Entendemos, por isso, que está provado que a prestação de uma informação adequada, completa e correcta, pelo intermediário financeiro, agora Recorrente, determinaria o cliente-investidor, agora Recorrido, a não tomar a decisão de investir.

b) Esclarecido que a violação ilícita e culposa de deveres de esclarecimento e de informação foi condição sine qua non da conclusão do contrato, deverá averiguar-se se a conclusão do contrato como causa de um dano patrimonial, de valor correspondente ao capital investido.

O Réu, agora Recorrente, Banco BIC Português suscita a questão nas alegações de recurso:

29. O nexo causal sujeito a prova será necessariamente entre um concreto ilícito - uma concreta omissão ou falta de explicação de uma determinada informação - e um concreto dano (que não hipotético)!

30. Num primeiro momento é indispensável que o investidor prove que, sem a violação do dever de informação, não celebraria qualquer negócio, ou celebraria um negócio diferente do que celebrou.

31. Num segundo momento é necessário provar que aquele concreto negócio produziu um dano.

32. E, num terceiro momento é necessário provar que esse negócio foi causa adequada daquele dano, segundo um juízo de prognose objectiva ao tempo da lesão.

33. E nada disto foi feito!


Ora o art. 562.º do Código Civil consagra o princípio geral sobre a obrigação de indemnização, determinando que “[q]uem estiver obrigado a reparar um dano deve reconstituir a situação que existiria, se não se tivesse verificado o evento que obriga à reparação”.

Os Autores, agora Recorridos, alegaram que, desde que tivessem sido adequadamente esclarecidos e informados, não teriam subscrito o produto financeiro em causa: podem, em coerência, pretender que seja reconstituída a situação que existiria se não o tivessem subscrito; não podem, em coerência, pretender que seja reconstituída a situação que existiria se o tivessem subscrito e se as obrigações tivessem sido pagas na data do seu vencimento.

Quando se diz que podem pretender que seja reconstituída a situação que existiria se não o tivessem subscrito, está a dizer-se que a indemnização pelo interesse contratual negativo é compatível com a sua alegação.
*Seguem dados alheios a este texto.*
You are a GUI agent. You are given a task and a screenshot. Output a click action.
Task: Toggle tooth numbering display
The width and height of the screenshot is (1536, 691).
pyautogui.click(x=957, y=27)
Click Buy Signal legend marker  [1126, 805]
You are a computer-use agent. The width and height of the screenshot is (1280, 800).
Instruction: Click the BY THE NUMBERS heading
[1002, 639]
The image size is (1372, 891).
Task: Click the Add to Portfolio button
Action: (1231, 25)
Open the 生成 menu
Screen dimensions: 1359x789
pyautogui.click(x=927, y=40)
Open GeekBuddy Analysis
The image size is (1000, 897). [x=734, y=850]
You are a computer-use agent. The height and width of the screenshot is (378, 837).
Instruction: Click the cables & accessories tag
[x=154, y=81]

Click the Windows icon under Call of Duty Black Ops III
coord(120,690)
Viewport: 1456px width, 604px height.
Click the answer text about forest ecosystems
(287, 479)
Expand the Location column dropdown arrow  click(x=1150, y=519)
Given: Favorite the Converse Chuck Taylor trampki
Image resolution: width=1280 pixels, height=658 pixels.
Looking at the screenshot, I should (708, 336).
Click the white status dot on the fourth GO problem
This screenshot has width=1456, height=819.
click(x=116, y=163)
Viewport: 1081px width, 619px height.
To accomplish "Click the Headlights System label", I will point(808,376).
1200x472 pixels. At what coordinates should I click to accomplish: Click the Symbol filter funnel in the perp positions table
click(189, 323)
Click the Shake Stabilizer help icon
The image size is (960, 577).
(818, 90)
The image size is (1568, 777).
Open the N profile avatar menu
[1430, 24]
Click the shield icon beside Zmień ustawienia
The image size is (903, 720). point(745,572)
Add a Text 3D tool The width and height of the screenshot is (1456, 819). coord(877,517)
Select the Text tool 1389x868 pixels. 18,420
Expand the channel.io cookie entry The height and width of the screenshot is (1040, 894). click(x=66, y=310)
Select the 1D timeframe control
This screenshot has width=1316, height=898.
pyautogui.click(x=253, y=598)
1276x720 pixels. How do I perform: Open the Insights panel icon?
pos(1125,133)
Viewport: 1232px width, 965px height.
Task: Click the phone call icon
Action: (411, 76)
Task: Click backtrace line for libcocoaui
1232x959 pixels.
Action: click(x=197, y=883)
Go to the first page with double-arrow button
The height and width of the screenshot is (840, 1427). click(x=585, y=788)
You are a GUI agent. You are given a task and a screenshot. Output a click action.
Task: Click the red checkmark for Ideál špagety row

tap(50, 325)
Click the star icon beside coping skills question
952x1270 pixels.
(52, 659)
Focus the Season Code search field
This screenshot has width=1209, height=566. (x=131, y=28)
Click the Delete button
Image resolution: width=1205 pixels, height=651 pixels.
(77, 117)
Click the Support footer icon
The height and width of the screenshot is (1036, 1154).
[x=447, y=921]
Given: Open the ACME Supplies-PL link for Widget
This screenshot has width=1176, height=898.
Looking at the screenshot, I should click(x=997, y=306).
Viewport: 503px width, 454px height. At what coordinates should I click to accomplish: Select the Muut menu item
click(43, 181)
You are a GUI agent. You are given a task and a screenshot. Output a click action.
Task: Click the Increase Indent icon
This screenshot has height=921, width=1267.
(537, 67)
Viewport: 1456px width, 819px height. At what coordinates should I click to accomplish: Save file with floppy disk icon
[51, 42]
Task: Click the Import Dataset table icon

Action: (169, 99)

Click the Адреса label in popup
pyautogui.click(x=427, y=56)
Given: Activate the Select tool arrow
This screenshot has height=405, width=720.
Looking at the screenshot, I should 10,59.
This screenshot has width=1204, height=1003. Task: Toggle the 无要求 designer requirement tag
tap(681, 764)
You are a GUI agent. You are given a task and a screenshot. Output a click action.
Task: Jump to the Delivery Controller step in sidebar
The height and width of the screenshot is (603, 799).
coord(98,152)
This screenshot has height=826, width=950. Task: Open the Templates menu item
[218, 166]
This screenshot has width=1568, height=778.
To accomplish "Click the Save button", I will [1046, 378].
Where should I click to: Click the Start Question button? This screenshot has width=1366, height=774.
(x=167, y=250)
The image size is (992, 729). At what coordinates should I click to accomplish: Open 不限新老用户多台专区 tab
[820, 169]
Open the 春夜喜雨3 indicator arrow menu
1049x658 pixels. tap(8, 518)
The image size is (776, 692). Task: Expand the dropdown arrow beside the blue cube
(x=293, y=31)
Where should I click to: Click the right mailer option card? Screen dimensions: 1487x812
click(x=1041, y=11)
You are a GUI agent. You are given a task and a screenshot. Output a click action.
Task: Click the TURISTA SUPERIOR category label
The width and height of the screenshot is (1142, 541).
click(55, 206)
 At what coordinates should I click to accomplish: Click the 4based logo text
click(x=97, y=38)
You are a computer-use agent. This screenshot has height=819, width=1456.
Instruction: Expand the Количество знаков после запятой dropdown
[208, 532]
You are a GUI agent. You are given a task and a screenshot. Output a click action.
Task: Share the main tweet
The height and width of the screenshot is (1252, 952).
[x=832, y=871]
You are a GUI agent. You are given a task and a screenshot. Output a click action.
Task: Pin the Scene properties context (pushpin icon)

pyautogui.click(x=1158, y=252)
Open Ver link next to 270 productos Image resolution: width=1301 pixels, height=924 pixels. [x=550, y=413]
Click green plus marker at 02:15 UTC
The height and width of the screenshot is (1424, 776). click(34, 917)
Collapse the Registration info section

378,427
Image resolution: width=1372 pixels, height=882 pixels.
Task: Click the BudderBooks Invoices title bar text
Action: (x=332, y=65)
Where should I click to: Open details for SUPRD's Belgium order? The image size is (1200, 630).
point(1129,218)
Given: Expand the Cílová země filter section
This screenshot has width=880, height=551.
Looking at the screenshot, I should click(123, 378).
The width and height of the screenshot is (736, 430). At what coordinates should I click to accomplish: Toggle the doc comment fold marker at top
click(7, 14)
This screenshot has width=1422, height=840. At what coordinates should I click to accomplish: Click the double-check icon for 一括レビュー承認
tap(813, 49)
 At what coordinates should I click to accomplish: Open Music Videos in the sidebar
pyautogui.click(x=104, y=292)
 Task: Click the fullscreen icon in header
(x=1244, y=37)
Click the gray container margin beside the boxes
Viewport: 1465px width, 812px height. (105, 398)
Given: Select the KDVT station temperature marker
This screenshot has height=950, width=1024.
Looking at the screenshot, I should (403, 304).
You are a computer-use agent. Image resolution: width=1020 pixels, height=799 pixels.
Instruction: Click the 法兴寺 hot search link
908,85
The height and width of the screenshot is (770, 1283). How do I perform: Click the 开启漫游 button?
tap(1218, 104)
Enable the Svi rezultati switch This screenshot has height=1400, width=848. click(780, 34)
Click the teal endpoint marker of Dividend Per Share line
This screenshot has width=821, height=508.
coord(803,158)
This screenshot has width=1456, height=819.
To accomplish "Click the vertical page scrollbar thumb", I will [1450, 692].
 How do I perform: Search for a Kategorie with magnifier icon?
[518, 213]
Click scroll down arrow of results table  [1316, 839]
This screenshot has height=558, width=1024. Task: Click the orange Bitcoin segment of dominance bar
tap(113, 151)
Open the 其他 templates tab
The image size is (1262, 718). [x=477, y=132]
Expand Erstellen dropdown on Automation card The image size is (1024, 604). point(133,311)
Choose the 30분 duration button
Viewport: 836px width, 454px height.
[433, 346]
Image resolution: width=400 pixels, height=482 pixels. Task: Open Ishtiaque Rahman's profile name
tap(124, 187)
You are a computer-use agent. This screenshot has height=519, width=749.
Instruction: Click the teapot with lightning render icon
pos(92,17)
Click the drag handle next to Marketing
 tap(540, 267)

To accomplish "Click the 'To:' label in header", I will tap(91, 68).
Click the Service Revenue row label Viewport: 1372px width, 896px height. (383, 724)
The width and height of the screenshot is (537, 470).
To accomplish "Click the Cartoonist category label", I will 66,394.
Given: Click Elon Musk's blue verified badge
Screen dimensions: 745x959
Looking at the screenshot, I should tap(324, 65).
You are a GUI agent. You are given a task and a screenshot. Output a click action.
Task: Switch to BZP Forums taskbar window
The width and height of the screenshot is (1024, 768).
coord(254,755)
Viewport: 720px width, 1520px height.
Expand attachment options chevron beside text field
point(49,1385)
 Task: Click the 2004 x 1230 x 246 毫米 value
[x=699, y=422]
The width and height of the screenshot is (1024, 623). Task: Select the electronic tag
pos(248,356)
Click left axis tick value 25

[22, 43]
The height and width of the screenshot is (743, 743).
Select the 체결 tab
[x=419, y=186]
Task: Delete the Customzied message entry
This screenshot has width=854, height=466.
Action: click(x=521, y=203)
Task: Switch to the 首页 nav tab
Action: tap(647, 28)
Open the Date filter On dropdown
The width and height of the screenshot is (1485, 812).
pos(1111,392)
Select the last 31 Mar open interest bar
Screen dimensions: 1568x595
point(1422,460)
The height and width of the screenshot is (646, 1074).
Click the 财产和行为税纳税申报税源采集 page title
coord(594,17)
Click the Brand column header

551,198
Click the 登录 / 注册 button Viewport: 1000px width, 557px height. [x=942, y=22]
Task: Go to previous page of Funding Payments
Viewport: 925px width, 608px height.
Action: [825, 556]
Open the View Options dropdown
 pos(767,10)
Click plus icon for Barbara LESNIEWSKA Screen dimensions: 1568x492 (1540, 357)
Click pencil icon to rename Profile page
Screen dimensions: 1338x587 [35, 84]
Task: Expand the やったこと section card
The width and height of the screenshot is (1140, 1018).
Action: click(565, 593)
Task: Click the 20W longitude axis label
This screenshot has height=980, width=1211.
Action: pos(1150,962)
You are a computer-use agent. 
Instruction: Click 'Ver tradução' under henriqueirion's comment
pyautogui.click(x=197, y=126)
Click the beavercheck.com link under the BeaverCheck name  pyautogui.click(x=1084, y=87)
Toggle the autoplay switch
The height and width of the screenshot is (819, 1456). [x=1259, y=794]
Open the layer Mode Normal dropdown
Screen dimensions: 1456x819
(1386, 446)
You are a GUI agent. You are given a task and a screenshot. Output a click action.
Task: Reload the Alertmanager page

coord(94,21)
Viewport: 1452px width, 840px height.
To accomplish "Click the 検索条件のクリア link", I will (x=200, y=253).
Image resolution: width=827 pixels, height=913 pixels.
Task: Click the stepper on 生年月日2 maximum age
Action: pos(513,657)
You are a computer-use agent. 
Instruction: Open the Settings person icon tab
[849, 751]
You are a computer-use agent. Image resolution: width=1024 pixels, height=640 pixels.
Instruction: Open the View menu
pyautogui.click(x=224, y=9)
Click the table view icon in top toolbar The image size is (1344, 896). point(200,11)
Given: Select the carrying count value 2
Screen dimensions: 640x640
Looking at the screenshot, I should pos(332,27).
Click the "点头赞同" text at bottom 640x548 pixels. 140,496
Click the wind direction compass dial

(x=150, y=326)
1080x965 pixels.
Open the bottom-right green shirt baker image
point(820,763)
Quando se diz que não podem, em coerência, pretender que seja reconstituída a situação que existiria se o tivessem subscrito e se as obrigações tivessem sido pagas na data do seu vencimento, está a dizer-se que a indemnização pelo interesse contratual positivo é incompatível com a sua alegação.

Está a dizer-se que não podem pretender uma indemnização que os coloque na situação em que estariam se o contrato tivesse sido cumprido — em que estariam  se um contrato, que alegadamente não teriam celebrado, tivesse sido cumprido [37].  

O princípio de que a indemnização há-de colocar os Autores, agora Recorridos, na situação em que estariam se não tivessem subscrito as obrigações subordinadas SLN exige em todo o caso um esclarecimento. em primeiro lugar, o valor do capital investido deverá ser sempre deduzido do valor actual das obrigações da emitente adquiridas pelos Autores e, em segundo lugar, o valor do capital investido deve ser sempre deduzido do valor dos juros pagos pela entidade emitente, na parte em que excedam o valor dos juros que teriam sido pagos pela entidade emitente como remuneração de um depósito a prazo [38].


III. — DECISÃO

Face ao exposto, concede-se parcial provimento ao recurso e, em consequência, revoga-se parcialmente o acórdão recorrido, condenando a Ré / Recorrente Banco BIC Português, S.A., a pagar a quantia que se vier a liquidar em execução, a qual deverá ter em consideração:

I. — que os Autores / Recorridos têm direito a uma indemnização por danos patrimoniais correspondente ao capital investido (50 000 euros);

II. — que o capital investido deve ser deduzido:

a. — do valor actual da obrigação;

b. — do valor dos juros pagos pela entidade emitente SLN — Sociedade Lusa de Negócios, na parte em que excedam o valor dos juros que teriam sido pagos como remuneração de um depósito a prazo;

III. — que a quantia resultante da aplicação dos critérios enunciados em I e II deve ser acrescida de juros à taxa legal a contar do momento em que o Réu haja sido citado para a presente acção.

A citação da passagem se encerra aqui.